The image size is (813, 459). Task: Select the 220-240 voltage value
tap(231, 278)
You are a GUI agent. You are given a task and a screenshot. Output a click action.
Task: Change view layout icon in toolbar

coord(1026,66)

**WHAT THE EXERCISE ASKS**
Every entry needs to be copied again, word for word.

**YOUR SOLUTION**
The image size is (813, 459). Task: Select the 220-240 voltage value
tap(231, 278)
You are a GUI agent. You are given a task and a screenshot. Output a click action.
Task: Change view layout icon in toolbar

coord(1026,66)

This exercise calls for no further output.